Though the instrumentation and lineup have evolved, the band’s jug spirit remains. Since 2001, QCJB features multiple vocalists with mandolin, guitar, accordion, stand-up bass, harmonica and, of course, tap dancing. The repertoire includes original arrangements of standards (Choo Choo Ch-Boogie, It Don’t Mean a Thing if it Ain’t Got That Swing), songs to listen and laugh to (Dance Around in Your Bones, My Dog Loves Your Dog, Intelligent Design) and a handful of originals (Poultrygeist, Lunch with Jesus). Greetings from Quake City was released in 2006.
QCJB is hard at work this summer recording its third CD: Cordon Bleu, available early fall 2010.
QCJB‘s current lineup has been together since 2001. The band is a quartet, but most often performs with one or more of their favorite guest artists.
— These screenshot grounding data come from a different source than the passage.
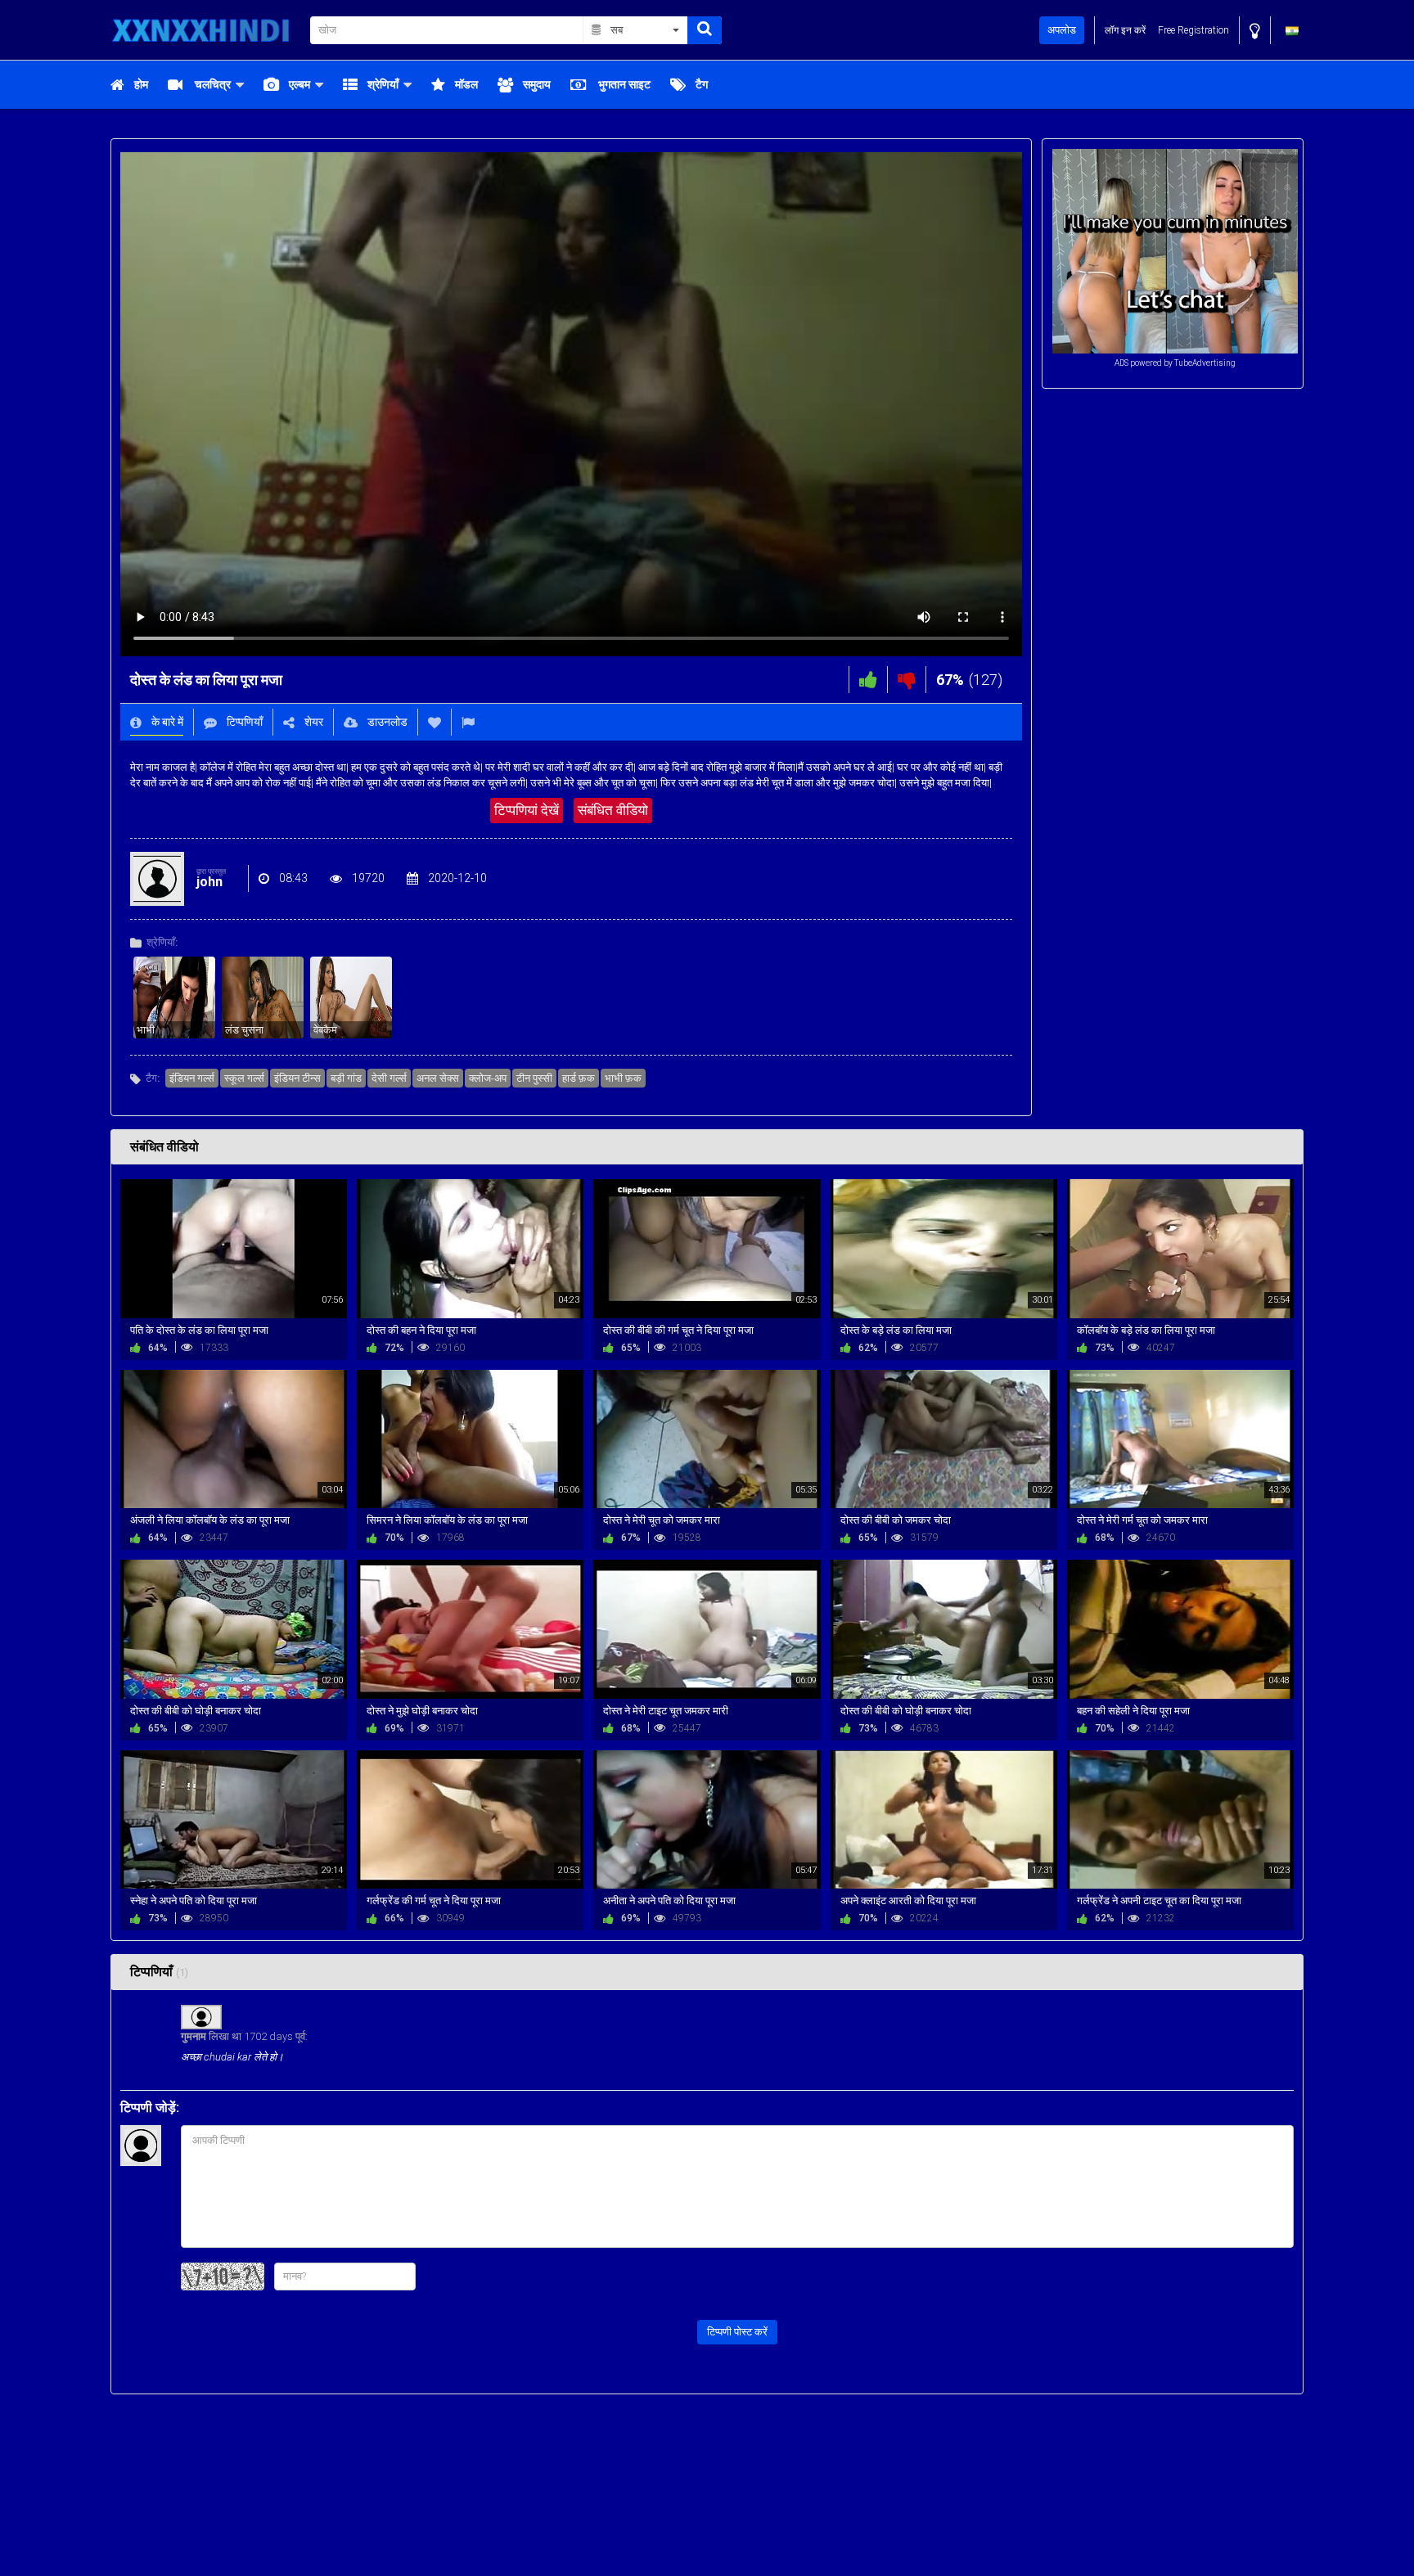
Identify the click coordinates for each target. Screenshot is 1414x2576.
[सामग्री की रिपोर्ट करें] (468, 722)
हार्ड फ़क (578, 1078)
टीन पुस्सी (534, 1078)
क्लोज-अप (488, 1078)
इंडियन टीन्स (297, 1078)
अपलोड (1061, 30)
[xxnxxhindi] (205, 30)
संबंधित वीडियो (613, 810)
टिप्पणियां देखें (526, 810)
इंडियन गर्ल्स (191, 1078)
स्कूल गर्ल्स (244, 1078)
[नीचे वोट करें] (907, 679)
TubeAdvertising (1205, 362)
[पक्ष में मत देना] (868, 679)
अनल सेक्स (438, 1078)
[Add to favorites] (434, 722)
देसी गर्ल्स (389, 1078)
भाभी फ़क (623, 1078)
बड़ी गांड (346, 1078)
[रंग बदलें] (1255, 30)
Natasha Haugnes — vocals, tap dancing, guitar, snare drum, washboard
Myron Grossman — stand-up bass, harmonica, vocals
Steve Scott — mandolin, vocals, stand-up bass
John Tuttle — guitar, accordion, vocals
Recent honorary QCJBers include Doug Cross (saxophone, vocals), Ted Silverman (mandolin, guitar), Michael Schwartz (guitar), Kerry Parker (fiddle), Victor Landweber (guitar), Mark Gagliardi (guitar, harmonica, vocals), John Bidwell (dobro) and Jeff Terflinger (fiddle).